Mais Sylvain Tesson marche avec un but : partir à travers notre ruralité en longeant les chemins de France du sud vers le nord.

LE TRAVAIL DE L’ITINERANCE
L’homme a un besoin de retour, d’origine. Aujourd’hui plus fortement encore. Comme d’autres périodes de l’histoire qui agit en un balancier perpétuel.
Pierro Marcello sur son dernier film Bella e Perduta évoque son Italie : « J’ai appris à regarder l’Italie tout en contemplant depuis les trains, redécouvrant ainsi sa beauté et sa ruine. J’ai longtemps voulu faire un film itinérant qui traverserait des provinces pour décrire l’Italie : belle, oui, mais perdue. Leopardi l’a décrite comme une femme qui pleurait la tête dans ses mains à cause du poids de son histoire, et du mal ancestral lié à sa beauté. »
Le projet de Sylvain Tesson ne semble pas différent. A l’origine, une chute. Une petite chute. Huit mètres qui entraîneront l’auteur à couper la France de la frontière italienne du Col de Tende jusqu’au bout du Cotentin.

Une verticale qui engendrera une diagonale.

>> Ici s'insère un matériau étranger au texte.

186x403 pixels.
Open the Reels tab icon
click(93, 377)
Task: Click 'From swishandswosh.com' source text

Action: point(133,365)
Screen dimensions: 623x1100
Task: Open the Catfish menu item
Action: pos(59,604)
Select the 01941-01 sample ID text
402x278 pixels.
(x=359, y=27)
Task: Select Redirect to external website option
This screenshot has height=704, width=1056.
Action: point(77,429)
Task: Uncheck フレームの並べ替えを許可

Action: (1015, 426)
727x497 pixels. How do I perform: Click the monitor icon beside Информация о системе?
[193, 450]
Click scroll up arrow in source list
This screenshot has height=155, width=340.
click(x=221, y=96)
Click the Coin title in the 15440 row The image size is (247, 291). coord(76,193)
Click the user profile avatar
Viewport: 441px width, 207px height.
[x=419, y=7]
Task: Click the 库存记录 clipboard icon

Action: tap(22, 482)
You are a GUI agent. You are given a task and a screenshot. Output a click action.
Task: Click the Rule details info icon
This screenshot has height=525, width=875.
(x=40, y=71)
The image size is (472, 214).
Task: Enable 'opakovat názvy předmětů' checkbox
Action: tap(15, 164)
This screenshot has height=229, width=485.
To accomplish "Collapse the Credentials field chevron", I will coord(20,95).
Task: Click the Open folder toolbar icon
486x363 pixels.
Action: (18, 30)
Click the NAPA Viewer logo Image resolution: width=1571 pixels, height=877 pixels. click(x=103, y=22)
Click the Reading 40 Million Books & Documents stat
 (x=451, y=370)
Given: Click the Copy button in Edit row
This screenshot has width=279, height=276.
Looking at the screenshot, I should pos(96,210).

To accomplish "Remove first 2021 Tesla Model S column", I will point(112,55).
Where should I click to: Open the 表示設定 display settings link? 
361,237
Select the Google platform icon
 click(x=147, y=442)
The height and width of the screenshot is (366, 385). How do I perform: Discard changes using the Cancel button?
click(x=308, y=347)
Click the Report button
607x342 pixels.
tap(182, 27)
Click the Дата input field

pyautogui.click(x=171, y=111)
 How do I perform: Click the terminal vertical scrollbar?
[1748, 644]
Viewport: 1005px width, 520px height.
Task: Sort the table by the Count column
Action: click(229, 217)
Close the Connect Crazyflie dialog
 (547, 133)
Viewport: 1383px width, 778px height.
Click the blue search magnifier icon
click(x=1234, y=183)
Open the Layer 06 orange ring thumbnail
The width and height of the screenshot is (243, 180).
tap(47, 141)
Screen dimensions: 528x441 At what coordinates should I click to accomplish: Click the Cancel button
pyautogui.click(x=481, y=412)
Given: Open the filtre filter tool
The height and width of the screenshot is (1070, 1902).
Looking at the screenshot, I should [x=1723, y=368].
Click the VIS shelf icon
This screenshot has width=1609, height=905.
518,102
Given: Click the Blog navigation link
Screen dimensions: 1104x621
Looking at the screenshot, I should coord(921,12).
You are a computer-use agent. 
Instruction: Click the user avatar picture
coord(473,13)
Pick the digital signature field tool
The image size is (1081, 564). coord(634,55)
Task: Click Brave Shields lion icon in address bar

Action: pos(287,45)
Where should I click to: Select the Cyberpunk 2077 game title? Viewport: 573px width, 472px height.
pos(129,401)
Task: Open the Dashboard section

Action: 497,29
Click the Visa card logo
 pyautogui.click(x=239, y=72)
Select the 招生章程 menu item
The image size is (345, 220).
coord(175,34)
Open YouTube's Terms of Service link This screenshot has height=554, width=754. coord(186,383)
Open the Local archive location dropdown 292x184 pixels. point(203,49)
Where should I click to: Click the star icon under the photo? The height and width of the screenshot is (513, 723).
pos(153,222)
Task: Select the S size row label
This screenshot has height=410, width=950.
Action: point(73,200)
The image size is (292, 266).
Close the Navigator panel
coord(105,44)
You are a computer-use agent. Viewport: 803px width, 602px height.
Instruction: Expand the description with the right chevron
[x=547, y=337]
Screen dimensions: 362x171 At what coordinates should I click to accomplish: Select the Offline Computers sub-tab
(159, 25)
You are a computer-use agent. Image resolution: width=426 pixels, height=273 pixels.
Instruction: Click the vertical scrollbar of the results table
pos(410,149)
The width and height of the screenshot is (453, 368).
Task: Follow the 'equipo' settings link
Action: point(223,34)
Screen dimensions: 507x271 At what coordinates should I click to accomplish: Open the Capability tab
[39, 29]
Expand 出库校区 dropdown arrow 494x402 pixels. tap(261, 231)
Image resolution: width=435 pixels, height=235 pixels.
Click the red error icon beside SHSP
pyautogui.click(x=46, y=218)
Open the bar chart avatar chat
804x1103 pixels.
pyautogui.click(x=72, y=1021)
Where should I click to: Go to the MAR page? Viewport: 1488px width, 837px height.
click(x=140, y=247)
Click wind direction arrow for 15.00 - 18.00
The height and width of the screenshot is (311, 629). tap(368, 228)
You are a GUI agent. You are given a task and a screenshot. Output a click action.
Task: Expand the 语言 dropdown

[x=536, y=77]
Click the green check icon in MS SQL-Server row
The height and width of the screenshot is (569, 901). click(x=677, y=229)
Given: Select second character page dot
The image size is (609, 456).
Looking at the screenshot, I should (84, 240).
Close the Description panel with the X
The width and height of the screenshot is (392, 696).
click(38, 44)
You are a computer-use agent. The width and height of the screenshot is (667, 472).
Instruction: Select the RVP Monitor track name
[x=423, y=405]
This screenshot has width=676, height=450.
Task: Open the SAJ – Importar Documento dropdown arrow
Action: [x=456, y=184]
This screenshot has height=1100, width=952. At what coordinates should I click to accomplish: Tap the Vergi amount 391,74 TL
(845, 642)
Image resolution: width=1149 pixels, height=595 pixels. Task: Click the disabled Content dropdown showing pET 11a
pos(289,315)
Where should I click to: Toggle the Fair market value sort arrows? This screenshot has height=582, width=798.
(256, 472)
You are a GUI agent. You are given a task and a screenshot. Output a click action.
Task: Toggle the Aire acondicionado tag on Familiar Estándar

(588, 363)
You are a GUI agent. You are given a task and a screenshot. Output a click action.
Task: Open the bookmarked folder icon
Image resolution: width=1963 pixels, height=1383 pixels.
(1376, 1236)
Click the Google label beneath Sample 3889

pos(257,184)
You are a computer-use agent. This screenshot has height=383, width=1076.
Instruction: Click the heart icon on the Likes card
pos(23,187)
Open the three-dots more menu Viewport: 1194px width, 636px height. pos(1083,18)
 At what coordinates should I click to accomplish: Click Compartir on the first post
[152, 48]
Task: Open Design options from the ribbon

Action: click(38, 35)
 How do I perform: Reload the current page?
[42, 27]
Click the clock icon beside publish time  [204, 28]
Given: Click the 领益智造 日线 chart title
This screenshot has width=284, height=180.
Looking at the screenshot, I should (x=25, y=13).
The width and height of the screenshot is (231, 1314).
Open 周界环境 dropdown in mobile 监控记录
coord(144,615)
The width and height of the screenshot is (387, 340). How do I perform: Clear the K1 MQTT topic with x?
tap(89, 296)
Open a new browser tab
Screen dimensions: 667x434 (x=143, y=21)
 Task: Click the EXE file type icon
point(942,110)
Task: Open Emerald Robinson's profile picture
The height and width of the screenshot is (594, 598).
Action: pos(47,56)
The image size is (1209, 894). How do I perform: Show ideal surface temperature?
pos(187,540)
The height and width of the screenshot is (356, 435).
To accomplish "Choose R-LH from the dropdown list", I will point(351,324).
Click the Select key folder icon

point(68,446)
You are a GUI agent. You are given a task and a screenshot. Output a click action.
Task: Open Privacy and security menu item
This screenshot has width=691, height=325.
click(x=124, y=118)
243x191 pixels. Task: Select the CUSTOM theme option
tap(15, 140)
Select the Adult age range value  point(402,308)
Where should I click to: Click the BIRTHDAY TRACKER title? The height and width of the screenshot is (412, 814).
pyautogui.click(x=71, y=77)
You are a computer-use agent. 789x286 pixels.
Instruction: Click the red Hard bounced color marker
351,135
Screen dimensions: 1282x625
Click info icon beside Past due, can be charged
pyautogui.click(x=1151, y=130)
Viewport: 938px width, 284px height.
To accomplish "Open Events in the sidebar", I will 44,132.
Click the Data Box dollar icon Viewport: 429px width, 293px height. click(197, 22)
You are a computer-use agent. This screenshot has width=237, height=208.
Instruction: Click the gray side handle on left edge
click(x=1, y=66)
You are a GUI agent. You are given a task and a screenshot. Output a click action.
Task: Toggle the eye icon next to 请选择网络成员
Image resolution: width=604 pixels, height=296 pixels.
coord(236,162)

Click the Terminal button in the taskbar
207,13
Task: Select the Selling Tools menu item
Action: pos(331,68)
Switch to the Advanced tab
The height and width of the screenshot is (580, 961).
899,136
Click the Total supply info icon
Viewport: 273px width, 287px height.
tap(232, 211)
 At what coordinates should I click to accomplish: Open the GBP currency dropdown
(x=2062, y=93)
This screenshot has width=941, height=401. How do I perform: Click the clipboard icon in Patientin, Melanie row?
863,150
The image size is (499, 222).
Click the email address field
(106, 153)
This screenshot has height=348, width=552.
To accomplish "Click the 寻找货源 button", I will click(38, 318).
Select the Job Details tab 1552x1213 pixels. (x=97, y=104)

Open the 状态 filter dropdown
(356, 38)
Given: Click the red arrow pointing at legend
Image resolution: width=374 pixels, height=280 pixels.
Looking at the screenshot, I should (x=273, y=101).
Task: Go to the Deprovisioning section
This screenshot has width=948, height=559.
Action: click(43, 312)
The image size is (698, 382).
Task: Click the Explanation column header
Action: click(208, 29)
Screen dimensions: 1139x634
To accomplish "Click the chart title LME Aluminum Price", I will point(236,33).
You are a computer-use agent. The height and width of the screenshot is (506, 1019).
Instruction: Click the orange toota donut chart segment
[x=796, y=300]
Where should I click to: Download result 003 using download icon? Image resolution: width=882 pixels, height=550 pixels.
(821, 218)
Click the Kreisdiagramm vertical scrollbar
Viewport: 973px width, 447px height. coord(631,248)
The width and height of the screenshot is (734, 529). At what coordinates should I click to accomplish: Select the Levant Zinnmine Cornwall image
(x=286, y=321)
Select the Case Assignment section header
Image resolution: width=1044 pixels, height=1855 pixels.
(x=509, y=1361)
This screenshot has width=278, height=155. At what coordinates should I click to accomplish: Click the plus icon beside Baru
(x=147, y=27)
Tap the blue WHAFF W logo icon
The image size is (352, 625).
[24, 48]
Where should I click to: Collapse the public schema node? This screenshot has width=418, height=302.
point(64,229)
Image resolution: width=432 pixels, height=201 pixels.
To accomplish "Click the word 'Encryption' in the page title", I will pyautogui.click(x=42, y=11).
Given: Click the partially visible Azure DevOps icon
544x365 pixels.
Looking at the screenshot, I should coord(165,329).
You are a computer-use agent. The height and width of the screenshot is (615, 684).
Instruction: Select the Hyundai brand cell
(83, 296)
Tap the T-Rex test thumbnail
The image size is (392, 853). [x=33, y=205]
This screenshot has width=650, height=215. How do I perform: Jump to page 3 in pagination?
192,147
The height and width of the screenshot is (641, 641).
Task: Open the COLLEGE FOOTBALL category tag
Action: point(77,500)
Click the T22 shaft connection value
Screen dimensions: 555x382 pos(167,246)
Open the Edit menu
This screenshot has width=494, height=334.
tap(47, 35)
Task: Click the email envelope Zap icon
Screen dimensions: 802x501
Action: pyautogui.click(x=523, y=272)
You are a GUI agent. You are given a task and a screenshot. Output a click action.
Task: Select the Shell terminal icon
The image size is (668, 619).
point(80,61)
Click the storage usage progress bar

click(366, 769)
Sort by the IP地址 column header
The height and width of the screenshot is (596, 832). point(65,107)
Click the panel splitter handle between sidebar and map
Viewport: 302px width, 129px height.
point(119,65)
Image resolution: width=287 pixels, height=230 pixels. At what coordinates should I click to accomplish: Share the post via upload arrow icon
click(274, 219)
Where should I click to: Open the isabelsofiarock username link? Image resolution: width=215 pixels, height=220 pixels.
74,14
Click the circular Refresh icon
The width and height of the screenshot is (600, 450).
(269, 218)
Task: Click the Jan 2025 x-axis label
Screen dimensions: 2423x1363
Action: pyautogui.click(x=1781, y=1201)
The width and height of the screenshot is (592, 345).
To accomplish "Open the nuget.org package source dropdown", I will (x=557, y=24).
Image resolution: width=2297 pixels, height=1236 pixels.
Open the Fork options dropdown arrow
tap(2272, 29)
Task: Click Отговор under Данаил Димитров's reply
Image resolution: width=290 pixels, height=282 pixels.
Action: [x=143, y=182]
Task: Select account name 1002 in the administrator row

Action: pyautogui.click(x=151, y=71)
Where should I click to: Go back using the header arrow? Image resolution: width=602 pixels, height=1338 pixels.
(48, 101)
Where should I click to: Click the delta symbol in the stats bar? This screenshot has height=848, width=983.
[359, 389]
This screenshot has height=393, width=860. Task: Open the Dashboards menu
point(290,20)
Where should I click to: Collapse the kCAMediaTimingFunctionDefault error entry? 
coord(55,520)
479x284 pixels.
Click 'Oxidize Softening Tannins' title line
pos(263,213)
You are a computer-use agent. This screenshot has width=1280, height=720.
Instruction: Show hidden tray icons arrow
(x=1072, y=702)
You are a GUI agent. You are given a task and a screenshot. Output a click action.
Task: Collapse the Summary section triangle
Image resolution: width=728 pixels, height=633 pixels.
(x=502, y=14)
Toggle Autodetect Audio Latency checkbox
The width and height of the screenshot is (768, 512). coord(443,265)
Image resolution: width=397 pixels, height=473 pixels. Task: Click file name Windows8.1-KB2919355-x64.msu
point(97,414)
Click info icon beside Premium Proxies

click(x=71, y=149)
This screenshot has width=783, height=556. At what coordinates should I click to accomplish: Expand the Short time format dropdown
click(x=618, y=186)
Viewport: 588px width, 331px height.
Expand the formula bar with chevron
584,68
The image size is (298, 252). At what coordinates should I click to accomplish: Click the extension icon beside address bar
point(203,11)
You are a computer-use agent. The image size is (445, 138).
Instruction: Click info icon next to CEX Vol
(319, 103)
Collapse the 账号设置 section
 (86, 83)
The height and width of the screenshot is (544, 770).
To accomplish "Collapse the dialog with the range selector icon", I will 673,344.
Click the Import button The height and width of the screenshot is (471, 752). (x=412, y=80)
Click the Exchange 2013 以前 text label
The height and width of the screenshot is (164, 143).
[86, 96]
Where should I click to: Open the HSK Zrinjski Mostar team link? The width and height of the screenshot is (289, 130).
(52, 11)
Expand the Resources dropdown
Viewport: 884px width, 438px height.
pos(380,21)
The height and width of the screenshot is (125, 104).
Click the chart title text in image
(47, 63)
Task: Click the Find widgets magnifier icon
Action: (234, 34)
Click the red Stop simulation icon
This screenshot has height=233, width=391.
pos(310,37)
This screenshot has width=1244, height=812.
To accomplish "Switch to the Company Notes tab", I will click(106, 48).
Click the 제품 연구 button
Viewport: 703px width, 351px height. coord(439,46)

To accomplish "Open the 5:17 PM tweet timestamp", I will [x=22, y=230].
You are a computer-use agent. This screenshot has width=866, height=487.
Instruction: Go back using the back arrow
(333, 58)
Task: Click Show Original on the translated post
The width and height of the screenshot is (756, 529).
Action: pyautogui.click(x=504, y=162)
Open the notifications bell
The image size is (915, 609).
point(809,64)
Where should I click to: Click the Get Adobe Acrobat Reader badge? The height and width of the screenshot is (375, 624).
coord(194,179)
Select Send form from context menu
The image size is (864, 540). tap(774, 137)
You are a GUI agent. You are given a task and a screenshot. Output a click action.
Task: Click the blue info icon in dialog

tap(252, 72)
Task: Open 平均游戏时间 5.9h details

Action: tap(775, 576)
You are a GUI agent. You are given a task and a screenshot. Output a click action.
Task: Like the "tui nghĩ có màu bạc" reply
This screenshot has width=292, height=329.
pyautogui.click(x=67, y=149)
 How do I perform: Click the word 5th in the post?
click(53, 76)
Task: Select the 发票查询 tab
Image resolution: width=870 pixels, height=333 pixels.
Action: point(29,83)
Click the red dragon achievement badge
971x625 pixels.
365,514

Quelques secondes de chute qui amèneront du 24 août au 8 novembre, à une marche initiatique dans ce que les parisiens appellent la France Profonde. En un mot, la France où nos citadins s’emmerdent sans Wi-Fi, sans autoroutes et sans TGV à travers l’hyper-ruralité par les chemins de traverses, les chemins noirs.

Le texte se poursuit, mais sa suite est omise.